# Directions for this task
Copy the entries below word for word, starting with the line containing "This screenshot has width=1434, height=840." and ending with the line containing "The image size is (375, 481).", both included.

# Material
★ ★ ★

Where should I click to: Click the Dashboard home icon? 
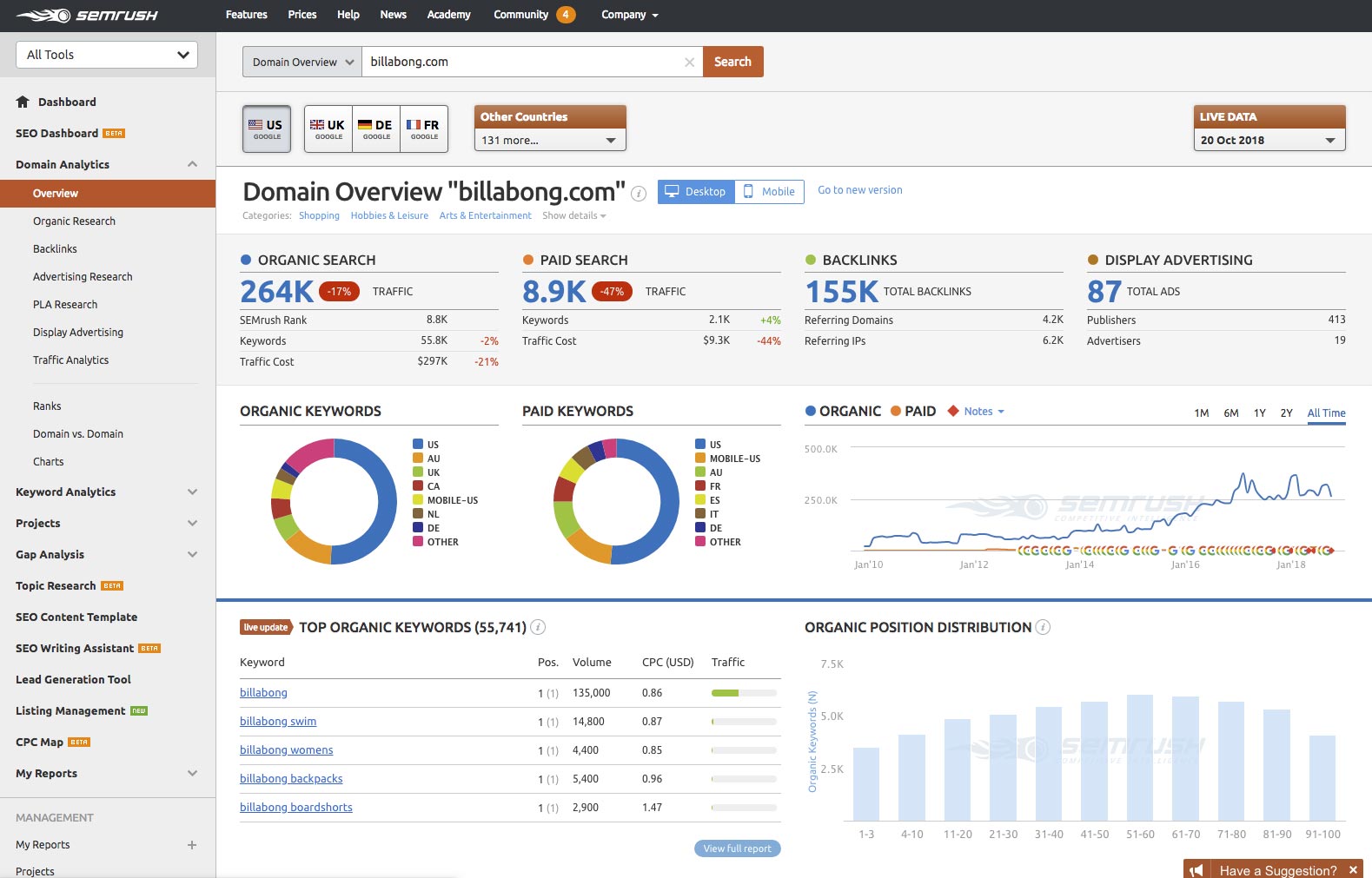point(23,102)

★ ★ ★

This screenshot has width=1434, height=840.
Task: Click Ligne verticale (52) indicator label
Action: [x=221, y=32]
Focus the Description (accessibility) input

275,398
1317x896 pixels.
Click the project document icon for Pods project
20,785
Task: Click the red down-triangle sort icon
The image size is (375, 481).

★ ★ ★

# Finished task
This screenshot has width=1434, height=840.
Task: Click Ligne verticale (52) indicator label
Action: [x=221, y=32]
Focus the Description (accessibility) input

275,398
1317x896 pixels.
Click the project document icon for Pods project
20,785
Task: Click the red down-triangle sort icon
The image size is (375, 481).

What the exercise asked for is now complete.